When asked which advisors are directed to general call centers, rather than being assigned specific service representatives, Schwab’s custodial executive Clark, who was also in the interview, said this was a better solution for smaller advisors.

“When you're ... calling four or five times a week, it makes no sense for you to wait to talk to the same person,” Clark says, noting it was more efficient to speak to someone who could help immediately. “Generally, you don't really seem to care who you get on the phone. You just want your question answered and you want to go back to your business.”

Larger RIAs, who tend to have more complex businesses and clients, need to call more often, Clark says. “I had one advisor tell me they think they called us a hundred times a day.”

Bradley has built a reputation as an RIA advocate over 30 years spent at TD Ameritrade, back when it was Waterhouse and later TD Waterhouse. He spent more than 12 years as president of the custodial division and later became president of its retail division before leaving in 2017, soon after Tim Hockey became CEO.

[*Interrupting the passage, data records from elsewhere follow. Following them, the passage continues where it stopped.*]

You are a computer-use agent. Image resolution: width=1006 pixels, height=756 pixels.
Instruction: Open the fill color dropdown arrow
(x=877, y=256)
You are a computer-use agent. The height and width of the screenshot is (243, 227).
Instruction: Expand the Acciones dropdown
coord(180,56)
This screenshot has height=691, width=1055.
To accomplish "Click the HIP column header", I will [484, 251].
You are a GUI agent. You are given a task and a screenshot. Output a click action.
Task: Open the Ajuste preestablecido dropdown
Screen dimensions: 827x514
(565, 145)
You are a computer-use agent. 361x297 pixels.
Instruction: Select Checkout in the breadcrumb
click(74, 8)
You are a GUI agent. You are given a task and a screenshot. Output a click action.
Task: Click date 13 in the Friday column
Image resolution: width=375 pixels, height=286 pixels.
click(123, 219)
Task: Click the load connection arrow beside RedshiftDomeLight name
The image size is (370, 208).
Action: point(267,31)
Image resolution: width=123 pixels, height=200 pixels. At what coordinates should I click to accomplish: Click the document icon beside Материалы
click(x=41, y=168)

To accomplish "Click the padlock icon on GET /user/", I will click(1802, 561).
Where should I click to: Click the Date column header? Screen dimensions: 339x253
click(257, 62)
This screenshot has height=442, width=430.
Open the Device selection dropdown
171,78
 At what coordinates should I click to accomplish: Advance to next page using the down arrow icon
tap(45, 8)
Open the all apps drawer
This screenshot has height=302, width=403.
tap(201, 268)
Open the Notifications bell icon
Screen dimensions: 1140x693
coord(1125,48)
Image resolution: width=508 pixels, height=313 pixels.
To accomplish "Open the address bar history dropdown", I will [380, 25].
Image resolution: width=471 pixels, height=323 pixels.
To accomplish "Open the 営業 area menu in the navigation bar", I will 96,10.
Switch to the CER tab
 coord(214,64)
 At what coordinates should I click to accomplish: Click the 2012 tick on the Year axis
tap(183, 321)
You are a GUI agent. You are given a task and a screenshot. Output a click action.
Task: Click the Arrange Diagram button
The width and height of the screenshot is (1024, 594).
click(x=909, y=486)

“He decided he wanted to go a different direction, so he did, and I left the company,” Bradley says, referring to Hockey, but not naming him specifically. He has spent the last two years working with private equity firms, he says.

Now Bradley intends to use his TD Ameritrade experience to lead its integration with his new employer, a custodian he says shares “very important similarities in culture” in terms of putting the client first and moving quickly.

But while the discount brokerages and custodians may serve similar client needs, they’re two separate companies.

“If you want to pull a difference out of me, I would say it would be the focus on trading,” he says, noting that retail clients tend to be active traders and more advisors use derivatives.

Most of all, Bradley wants to reiterate what he says has long been a focus.

“The smaller advisor will be taken care of,” Bradley says.